▶ [Task objective] Lift every line from the entries that includes the word "will".
◇ ◇ ◇ ◇ ◇ ◇ ◇
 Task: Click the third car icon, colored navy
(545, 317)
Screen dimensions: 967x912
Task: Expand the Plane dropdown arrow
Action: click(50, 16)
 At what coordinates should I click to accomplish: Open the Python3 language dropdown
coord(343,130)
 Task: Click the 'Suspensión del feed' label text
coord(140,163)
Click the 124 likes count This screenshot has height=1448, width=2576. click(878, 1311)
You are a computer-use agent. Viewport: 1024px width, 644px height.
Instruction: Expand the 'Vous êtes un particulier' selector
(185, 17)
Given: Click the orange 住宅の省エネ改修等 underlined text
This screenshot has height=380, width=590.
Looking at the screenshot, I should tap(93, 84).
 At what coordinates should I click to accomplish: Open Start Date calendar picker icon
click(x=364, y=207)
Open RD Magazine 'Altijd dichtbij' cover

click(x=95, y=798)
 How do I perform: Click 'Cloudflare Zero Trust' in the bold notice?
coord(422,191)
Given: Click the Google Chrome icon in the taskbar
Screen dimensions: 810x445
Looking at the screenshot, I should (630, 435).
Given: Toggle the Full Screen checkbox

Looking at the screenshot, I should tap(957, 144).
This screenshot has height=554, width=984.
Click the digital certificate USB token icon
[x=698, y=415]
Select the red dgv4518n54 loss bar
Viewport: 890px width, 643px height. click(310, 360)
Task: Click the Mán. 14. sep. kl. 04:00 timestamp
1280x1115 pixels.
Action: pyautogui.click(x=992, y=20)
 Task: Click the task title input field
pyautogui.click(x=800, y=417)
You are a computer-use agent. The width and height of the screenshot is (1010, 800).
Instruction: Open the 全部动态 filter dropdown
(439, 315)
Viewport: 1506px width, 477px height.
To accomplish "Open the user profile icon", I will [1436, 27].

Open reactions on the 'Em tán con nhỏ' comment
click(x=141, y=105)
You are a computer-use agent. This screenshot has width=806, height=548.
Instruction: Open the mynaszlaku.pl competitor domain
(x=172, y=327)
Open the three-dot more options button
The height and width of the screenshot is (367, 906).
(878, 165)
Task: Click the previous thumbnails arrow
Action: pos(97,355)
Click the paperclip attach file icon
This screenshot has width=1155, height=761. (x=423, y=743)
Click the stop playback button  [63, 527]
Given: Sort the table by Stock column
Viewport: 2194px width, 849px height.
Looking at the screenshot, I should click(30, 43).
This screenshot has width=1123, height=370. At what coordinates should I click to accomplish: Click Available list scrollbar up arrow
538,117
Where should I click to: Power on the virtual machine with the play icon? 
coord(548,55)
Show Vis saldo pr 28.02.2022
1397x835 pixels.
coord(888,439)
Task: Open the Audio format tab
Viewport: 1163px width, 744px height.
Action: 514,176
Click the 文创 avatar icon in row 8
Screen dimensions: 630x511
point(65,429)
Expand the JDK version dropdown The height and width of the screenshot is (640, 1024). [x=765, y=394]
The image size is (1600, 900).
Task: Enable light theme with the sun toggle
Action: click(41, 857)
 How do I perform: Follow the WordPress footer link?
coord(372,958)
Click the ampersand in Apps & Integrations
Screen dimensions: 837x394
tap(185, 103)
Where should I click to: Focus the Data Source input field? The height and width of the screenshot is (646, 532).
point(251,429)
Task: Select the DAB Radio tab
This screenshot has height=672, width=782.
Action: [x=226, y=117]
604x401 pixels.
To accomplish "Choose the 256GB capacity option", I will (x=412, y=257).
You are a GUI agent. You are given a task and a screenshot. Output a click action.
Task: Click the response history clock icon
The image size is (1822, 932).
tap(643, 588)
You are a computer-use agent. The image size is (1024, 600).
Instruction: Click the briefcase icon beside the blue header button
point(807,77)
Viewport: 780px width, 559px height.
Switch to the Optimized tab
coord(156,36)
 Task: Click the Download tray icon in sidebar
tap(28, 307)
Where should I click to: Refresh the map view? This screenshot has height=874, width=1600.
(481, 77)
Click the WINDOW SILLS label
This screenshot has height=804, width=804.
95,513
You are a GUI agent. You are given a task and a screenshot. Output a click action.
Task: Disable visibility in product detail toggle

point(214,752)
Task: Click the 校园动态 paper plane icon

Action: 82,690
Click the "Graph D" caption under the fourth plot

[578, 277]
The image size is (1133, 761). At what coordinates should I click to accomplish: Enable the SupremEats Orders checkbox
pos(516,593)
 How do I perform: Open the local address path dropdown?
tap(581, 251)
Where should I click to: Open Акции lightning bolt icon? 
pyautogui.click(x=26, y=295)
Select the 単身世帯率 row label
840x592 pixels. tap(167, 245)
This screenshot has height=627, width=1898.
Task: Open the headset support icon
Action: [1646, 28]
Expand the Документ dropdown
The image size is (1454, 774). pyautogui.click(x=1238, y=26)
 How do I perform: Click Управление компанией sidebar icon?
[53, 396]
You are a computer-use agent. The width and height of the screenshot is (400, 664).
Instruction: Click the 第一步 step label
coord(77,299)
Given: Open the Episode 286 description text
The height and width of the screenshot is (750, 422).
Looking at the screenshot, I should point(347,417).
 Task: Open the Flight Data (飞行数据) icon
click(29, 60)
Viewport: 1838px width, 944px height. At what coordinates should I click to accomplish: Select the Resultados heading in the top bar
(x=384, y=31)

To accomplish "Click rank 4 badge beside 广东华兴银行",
◇ ◇ ◇ ◇ ◇ ◇ ◇
▶ [Answer]
To accomplish "Open the user profile icon", I will [1436, 27].
To accomplish "Choose the 256GB capacity option", I will (x=412, y=257).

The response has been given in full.